===== THE INPUT =====

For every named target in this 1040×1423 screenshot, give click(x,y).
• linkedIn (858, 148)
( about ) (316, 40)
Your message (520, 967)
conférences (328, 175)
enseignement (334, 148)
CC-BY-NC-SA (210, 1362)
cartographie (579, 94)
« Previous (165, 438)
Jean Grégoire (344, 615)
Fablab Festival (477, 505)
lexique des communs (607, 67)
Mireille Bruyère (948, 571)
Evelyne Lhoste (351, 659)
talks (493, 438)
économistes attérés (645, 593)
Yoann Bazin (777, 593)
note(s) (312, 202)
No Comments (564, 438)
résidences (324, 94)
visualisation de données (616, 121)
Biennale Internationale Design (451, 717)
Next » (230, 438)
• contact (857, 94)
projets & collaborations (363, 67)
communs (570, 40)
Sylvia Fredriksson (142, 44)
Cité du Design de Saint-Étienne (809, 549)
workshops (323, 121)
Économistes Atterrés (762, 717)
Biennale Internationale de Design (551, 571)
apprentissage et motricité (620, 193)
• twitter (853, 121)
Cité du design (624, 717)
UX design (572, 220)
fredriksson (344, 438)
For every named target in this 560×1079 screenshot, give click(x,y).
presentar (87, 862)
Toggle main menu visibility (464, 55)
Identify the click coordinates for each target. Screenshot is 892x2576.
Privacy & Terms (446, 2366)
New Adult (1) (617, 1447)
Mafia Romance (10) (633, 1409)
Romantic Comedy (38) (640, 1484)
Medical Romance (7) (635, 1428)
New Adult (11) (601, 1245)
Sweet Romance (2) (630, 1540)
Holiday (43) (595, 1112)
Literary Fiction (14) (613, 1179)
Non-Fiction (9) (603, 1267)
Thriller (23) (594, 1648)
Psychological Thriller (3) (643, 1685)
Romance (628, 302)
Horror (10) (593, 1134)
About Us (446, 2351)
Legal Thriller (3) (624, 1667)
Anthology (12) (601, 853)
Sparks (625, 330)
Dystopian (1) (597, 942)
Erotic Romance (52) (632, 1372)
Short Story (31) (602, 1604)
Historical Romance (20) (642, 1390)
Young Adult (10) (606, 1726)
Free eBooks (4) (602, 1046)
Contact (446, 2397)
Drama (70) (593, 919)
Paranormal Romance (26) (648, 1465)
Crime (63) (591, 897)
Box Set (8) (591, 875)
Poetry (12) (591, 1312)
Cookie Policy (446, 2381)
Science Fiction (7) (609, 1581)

=====

Print every one of the lines above again without any alteration.

EXERCISE ANSWER >>
For every named target in this 1040×1423 screenshot, give click(x,y).
• linkedIn (858, 148)
( about ) (316, 40)
Your message (520, 967)
conférences (328, 175)
enseignement (334, 148)
CC-BY-NC-SA (210, 1362)
cartographie (579, 94)
« Previous (165, 438)
Jean Grégoire (344, 615)
Fablab Festival (477, 505)
lexique des communs (607, 67)
Mireille Bruyère (948, 571)
Evelyne Lhoste (351, 659)
talks (493, 438)
économistes attérés (645, 593)
Yoann Bazin (777, 593)
note(s) (312, 202)
No Comments (564, 438)
résidences (324, 94)
visualisation de données (616, 121)
Biennale Internationale Design (451, 717)
Next » (230, 438)
• contact (857, 94)
projets & collaborations (363, 67)
communs (570, 40)
Sylvia Fredriksson (142, 44)
Cité du Design de Saint-Étienne (809, 549)
workshops (323, 121)
Économistes Atterrés (762, 717)
Biennale Internationale de Design (551, 571)
apprentissage et motricité (620, 193)
• twitter (853, 121)
Cité du design (624, 717)
UX design (572, 220)
fredriksson (344, 438)
For every named target in this 560×1079 screenshot, give click(x,y).
presentar (87, 862)
Toggle main menu visibility (464, 55)
Identify the click coordinates for each target. Screenshot is 892x2576.
Privacy & Terms (446, 2366)
New Adult (1) (617, 1447)
Mafia Romance (10) (633, 1409)
Romantic Comedy (38) (640, 1484)
Medical Romance (7) (635, 1428)
New Adult (11) (601, 1245)
Sweet Romance (2) (630, 1540)
Holiday (43) (595, 1112)
Literary Fiction (14) (613, 1179)
Non-Fiction (9) (603, 1267)
Thriller (23) (594, 1648)
Psychological Thriller (3) (643, 1685)
Romance (628, 302)
Horror (10) (593, 1134)
About Us (446, 2351)
Legal Thriller (3) (624, 1667)
Anthology (12) (601, 853)
Sparks (625, 330)
Dystopian (1) (597, 942)
Erotic Romance (52) (632, 1372)
Short Story (31) (602, 1604)
Historical Romance (20) (642, 1390)
Young Adult (10) (606, 1726)
Free eBooks (4) (602, 1046)
Contact (446, 2397)
Drama (70) (593, 919)
Paranormal Romance (26) (648, 1465)
Crime (63) (591, 897)
Box Set (8) (591, 875)
Poetry (12) (591, 1312)
Cookie Policy (446, 2381)
Science Fiction (7) (609, 1581)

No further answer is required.